Coal Miner's Daughter (1980) 100%

Rating: PG, for adult situations/language and violence.

The gold standard for how to make a music biopic; everything else comes up short by comparison. Sissy Spacek rightly earned the Academy Award for best actress for her vivid portrayal of country music legend Loretta Lynn, and Michael Apted’s film received another six nominations, including best picture. I cannot even begin to tell you how many times I watched Coal Miner’s Daughter when I was 8 years old, even though I realize in retrospect that I didn’t truly understand some of the more adult elements of the story. Spacek stars as Lynn from the time she was a 13-year-old girl growing up poor in Butcher Hollow, Kentucky, all the way through her rise to country music superstardom. We see her marry her husband Doolittle Lynn (Tommy Lee Jones) when she was 15 and he was 22 (including their awkward wedding night in motel room), play the Grand Ole Opry, become friends with her idol, Patsy Cline (Beverly D, Angelo) and give birth to multiple children. But the pressure of performing and touring while also juggling fame and family causes her to have a breakdown. We also witness Lynn’s devastation after Cline’s death in a plane crash. And Doolittle Lynn is a notorious drunk and womanizer – which was the inspiration for many of Lynn’s most enduring country hits. Spacek shows massive range her in portraying Lynn over several decades and she did all her own singing. This is a beautifully acted film with a rich sense of place. It hits the important moments of Lynn’s life but still feels like a full, complex story. I highly recommend it for viewers around 8 and older, especially if they have an interest in music or performing.


Walk the Line (2005) 83%

Rating: PG-13, for some language, thematic material and depiction of drug dependency.

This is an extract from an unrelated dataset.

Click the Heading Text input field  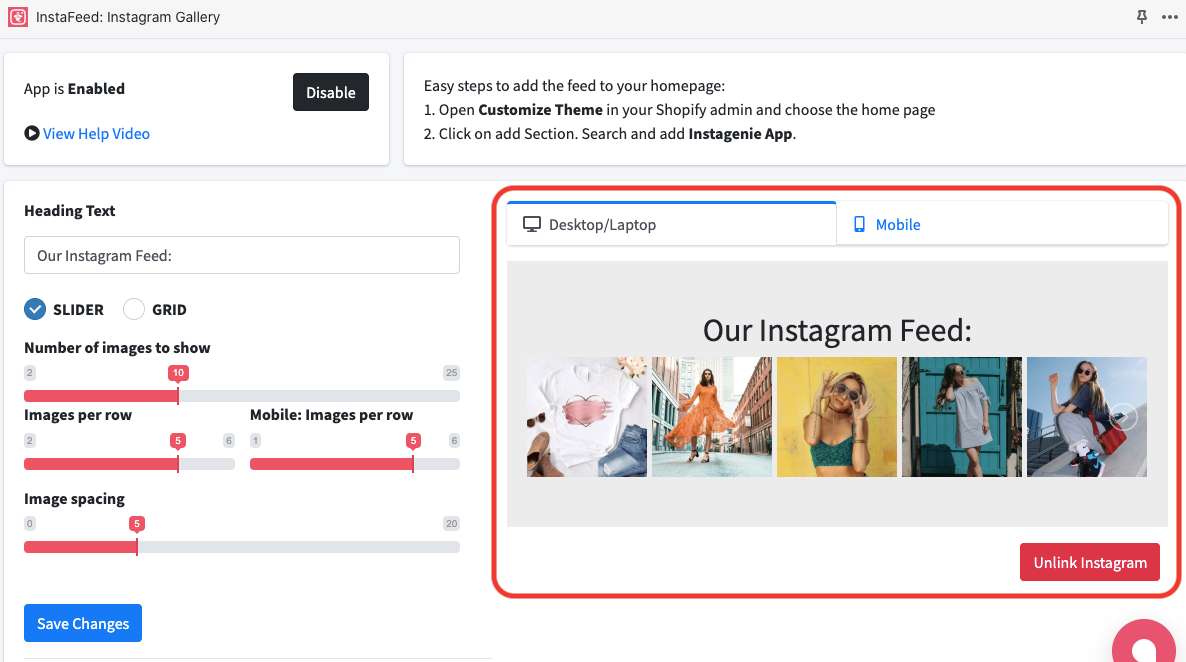241,255
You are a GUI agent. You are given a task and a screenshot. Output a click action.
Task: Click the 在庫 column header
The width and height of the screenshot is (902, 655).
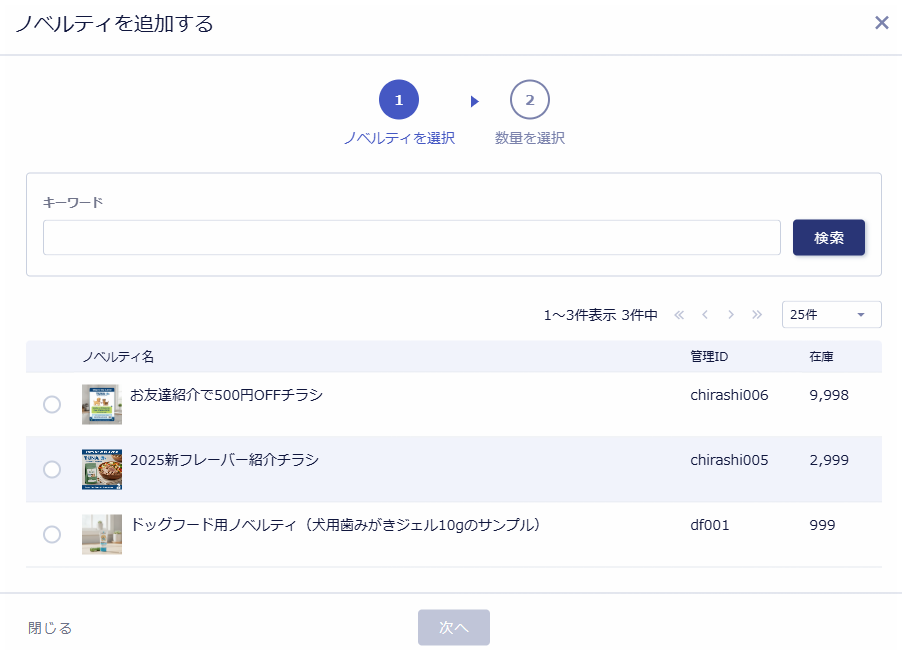tap(821, 357)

Another great music biopic and another Academy Award-winning film: this time for best actress Reese Witherspoon’s performance as June Carter Cash, the muse and longtime love of Johnny Cash. Joaquin Phoenix also earned an Oscar nomination for his indelible role as the iconic, influential Cash. Director and co-writer James Mangold’s film may follow a familiar path along the way to country star greatness, from Cash’s youth on an Arkansas cotton farm and his early dabblings in music through his romance with singer June Carter and early dabblings in drugs. And of course, there are the eventual redemption and perspective that come with time and age. But Walk the Line features vibrant performances and tremendous energy. Phoenix and Witherspoon have ridiculous chemistry and, as Spacek did in Coal Miner’s Daughter, they performed their own songs and played their own instruments. But there’s even more grown-up material here, including adultery, significant drug and alcohol abuse, depression and language. Still, it’s a classic, and a fine choice for viewers around 13 and up. (And when your kids are older, you can show them the excellent and extremely R-rated Walk Hard: The Dewey Cox story, a dead-on parody starring John C. Reilly.)